I shopped the piece around to junior editors I knew at The New Republic and The Village Voice, but no one picked it up. (It took another year or two before I published my first piece, in The Guardian.) I’d love to believe they passed on it because it was too visionary and ahead of the curve, but I think the more likely explanation is that it just wasn’t very convincing, in part because the social impact of the technology wasn’t at all clear (to me as much as anybody) at a time when people were mostly using computers for the word processors and spreadsheets.
But over the years, the link between politics and software platforms continued to be a recurring theme in my work: it shows up in my first two books, Interface Culture and Emergence, and then in my 2012 book, Future Perfect. This week, as it happens, I have two long essays running in The New York Times Magazine and in Wired that meditate on the political implications of software platforms in a networked age.
The Times Mag piece began almost a year ago, as an attempt to take stock of the wreckage of 2016. There was a growing chorus of complaints — most of which I agreed with — that the Internet was broken, but very little talk about how we might go about fixing it. So with the encouragement of my brilliant editor at the Times, Bill Wasik, I set out to try to assess what are options were in terms of making structural changes that would address the problems that had become so apparent. That ultimately led me to the blockchain. The more I dug into the potential of these new technologies, the more promise I started to see. And yet at the same time, as the piece started to take shape, the blockchain world was increasingly overrun by Bitcoin/ICO mania, with a parade of scam artists and charlatans dominating the space. So the piece tries to wrestle with both those ideas: the blockchain is both a giant bubble, and maybe our only hope:
Much has been made of the anarcho-libertarian streak in Bitcoin and other nonfiat currencies; the community is rife with words and phrases (“self-sovereign”) that sound as if they could be slogans for some militia compound in Montana. And yet in its potential to break up large concentrations of power and explore less-proprietary models of ownership, the blockchain idea offers a tantalizing possibility for those who would like to distribute wealth more equitably and break up the cartels of the digital age… Yes, the blockchain may seem like the very worst of speculative capitalism right now, and yes, it is demonically challenging to understand. But the beautiful thing about open protocols is that they can be steered in surprising new directions by the people who discover and champion them in their infancy. Right now, the only real hope for a revival of the open-protocol ethos lies in the blockchain… If you think the internet is not working in its current incarnation, you can’t change the system through think-pieces and F.C.C. regulations alone.
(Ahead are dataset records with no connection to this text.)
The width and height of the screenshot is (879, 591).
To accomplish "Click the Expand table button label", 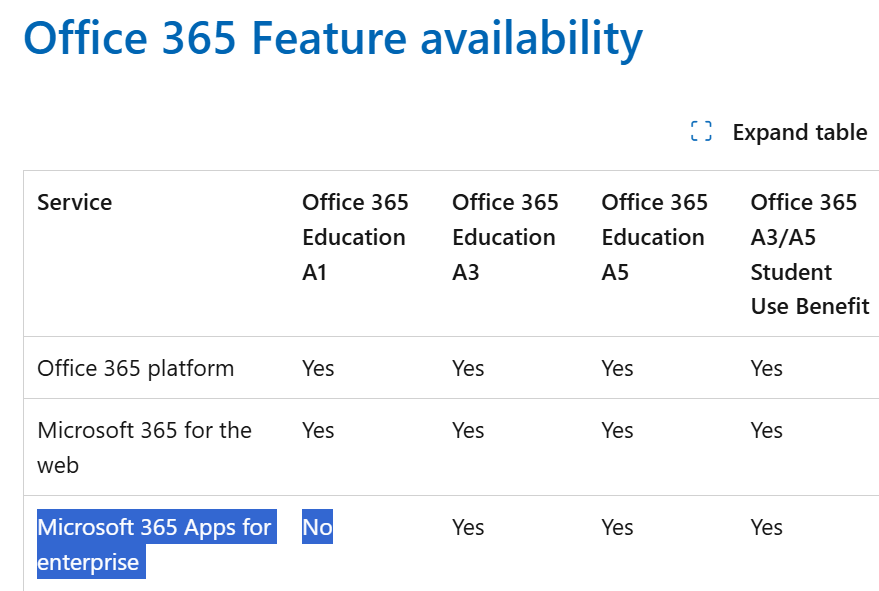I will [x=799, y=132].
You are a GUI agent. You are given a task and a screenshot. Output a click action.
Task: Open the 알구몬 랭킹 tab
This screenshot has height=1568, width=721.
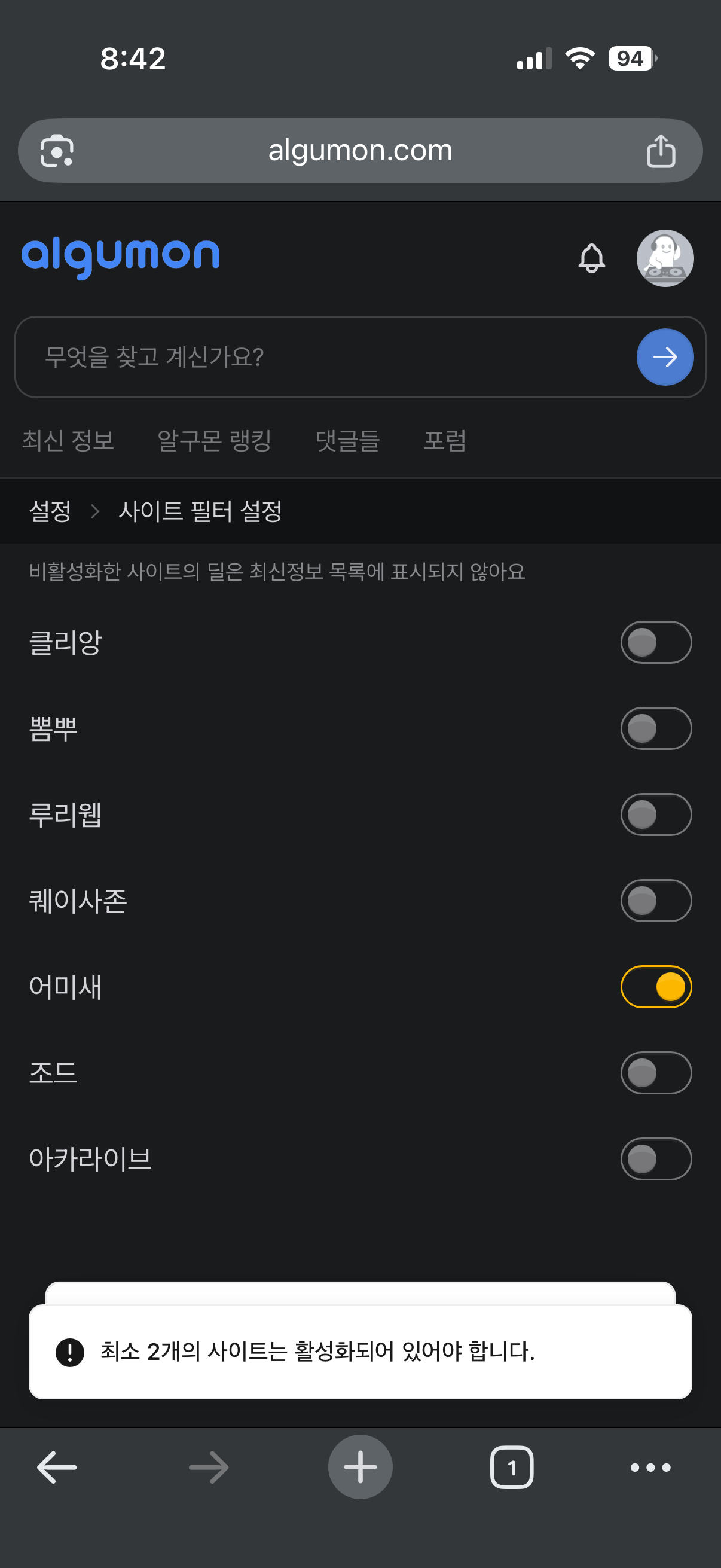click(x=214, y=440)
You need new code.
Even though the Times was generous enough to give me 9,000 words (!!) to explore the blockchain, there were still a number of ideas and sources that I wasn’t able to reference in the piece. One of the essays that really opened my mind in researching these ideas is a blog post called “Fat Protocols,” written by the crypto VC Joel Monegro. And while Chris Dixon is quoted several times in the piece, his Medium essay from last summer “Crypto Tokens: A Breakthrough In Open Network Design” is well worth a read.
My Wired piece is part of a powerful new special issue they’ve just published devoted entirely to the question of free speech online. You’ll want to start with Zeynep Tufecki’s opening essay, “It’s The (Democracy-Poisoning) Golden Age of Free Speech.” Zeynep is one of my very favorite thinkers on politics and protest in an age where information is increasingly shaped by invisible algorithms, and this piece makes a persuasive argument that the way we’ve been trained to think about free speech issues no longer applies when attention, not a publishing platform, is the scarce resource.
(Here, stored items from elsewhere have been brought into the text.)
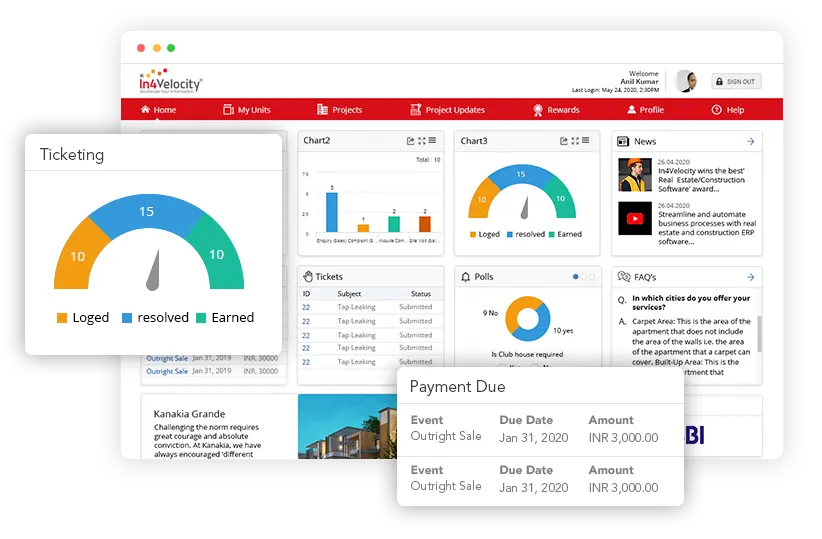Open the Chart3 hamburger options menu
The width and height of the screenshot is (822, 539).
coord(588,141)
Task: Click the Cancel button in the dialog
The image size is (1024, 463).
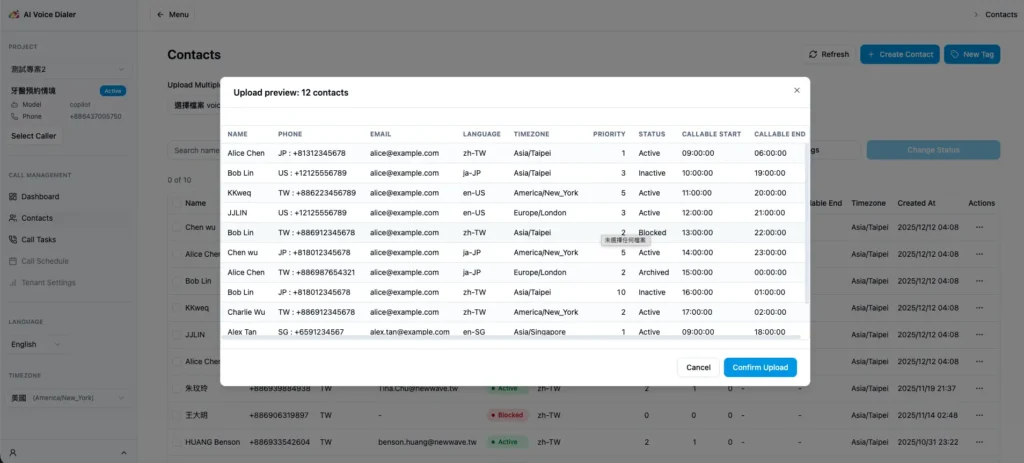Action: (x=698, y=367)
My contribution to the issue is a story about the Internet infrastructure company Cloudflare and their public tangle last summer with the Neo-Nazi site The Daily Stormer. The piece tries to wrestle with the obligations of private Internet companies — and particularly low-level platforms like Cloudflare that operate below the awareness of ordinary consumers — to police offensive speech. It’s a new genre for me, as a work of journalism, in that the main torso of the story is a “tick-tock” that tells the hour-by-hour tale of how Cloudflare dealt with the crisis, ultimately deciding to expel Daily Stormer, but at the same time publishing a blog post explaining why that was a terrible idea. It ends with a long section probing some issues close to the ones that Zeynep explored in her piece:
The immense size of the gatekeepers — like Google, Facebook, Twitter and, in its own way, Cloudflare — has also challenged the older vision of cyberspace as a realm of unchecked speech. There have been dark wells of hate online since the Usenet era, but back then, misanthropy was distributed across thousands of different platforms. Even if you felt some speech was objectionable enough to silence, it was a practical impossibility to get rid of it all. No single entity could silence an idea. But in a world where Facebook and Google count their audiences in the billions, a decision by one of those big players could, essentially, quiet an unpopular voice.
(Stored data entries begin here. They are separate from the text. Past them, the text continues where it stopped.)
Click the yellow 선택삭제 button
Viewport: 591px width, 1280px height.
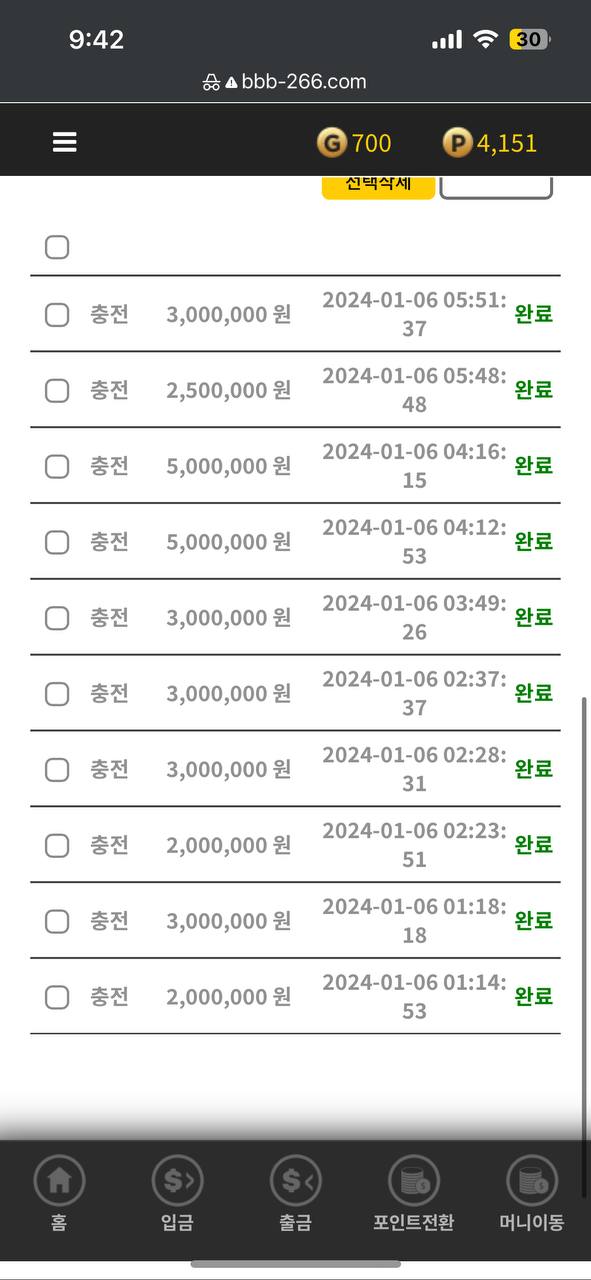point(378,187)
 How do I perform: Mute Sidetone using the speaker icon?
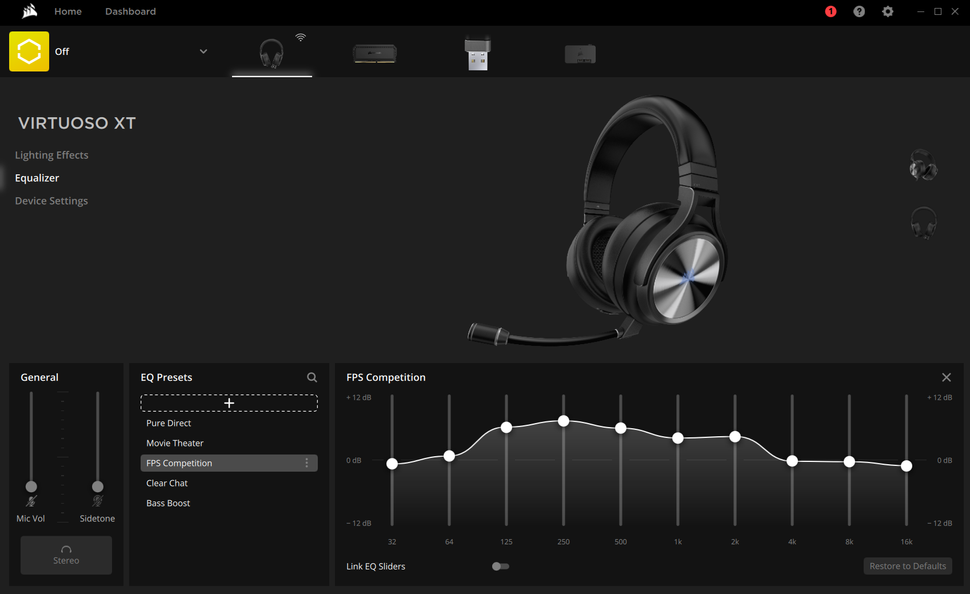pos(97,503)
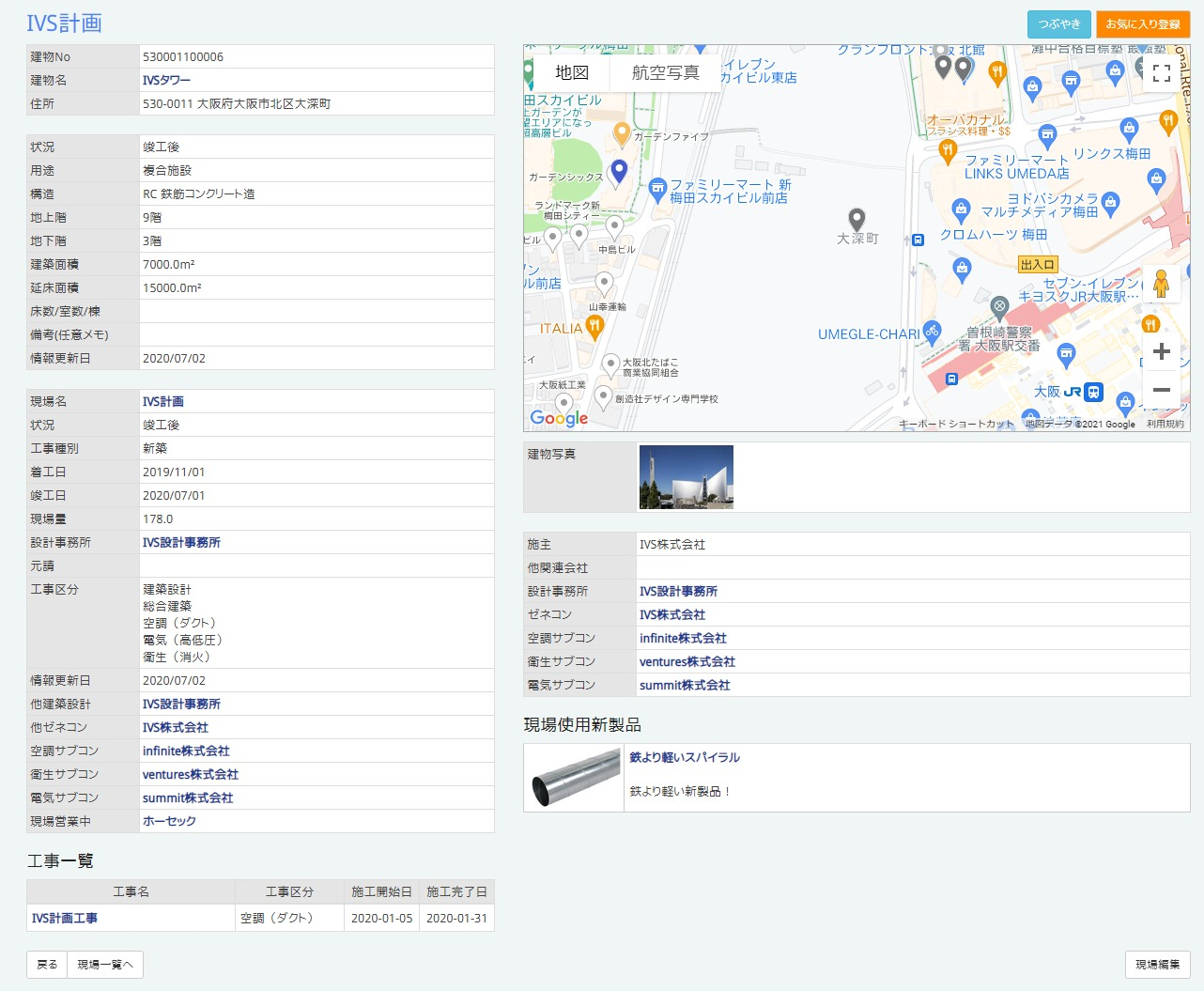Click the 大深町 gray map marker
The height and width of the screenshot is (991, 1204).
click(x=857, y=221)
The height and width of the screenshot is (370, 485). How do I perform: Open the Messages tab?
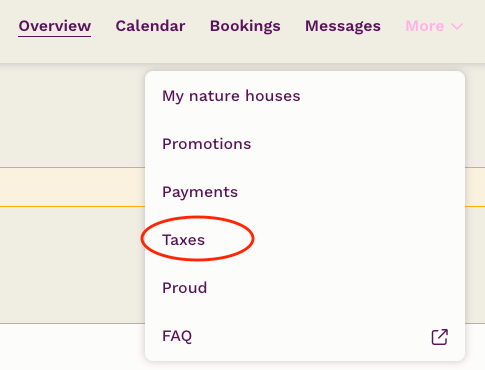point(343,27)
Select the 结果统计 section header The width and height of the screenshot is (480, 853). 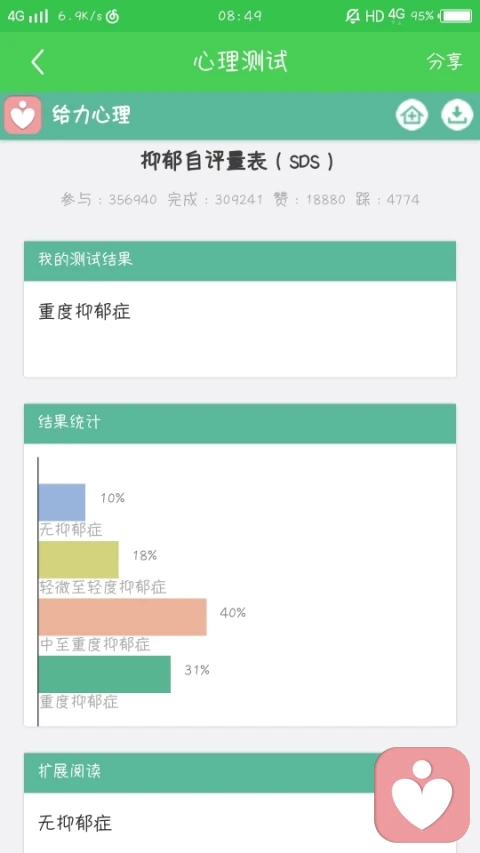point(239,423)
The other news this week is that I’m finally jumping on the bandwagon with just about every other nonfiction writer I know and starting an email newsletter. (The text of this Medium post is, more or less, the content of the first mailing.) I’m excited about this project, not the least because of its back-to-the-future feel. These emails will be a monthly affair except when I have a new book or some other project out, at which point it may become bi-weekly for a stretch. My goal is to have the newsletter take on the tone and structure of the emails I used to send to friends back in the early days, right around when I was writing that failed essay on the politics of software: emails that took their cue from longer-form correspondence from the snail mail age, where you’d tell a story or make an argument, or give a richer status update on what’s going on in your life. The topics will include my usual suspects: long-term thinking, play, tools for the creative mind, long zoom histories, peer politics, new healthcare advances, and whatever else I happen to be writing and thinking about. If that sounds like fun, you can sign up in the form below.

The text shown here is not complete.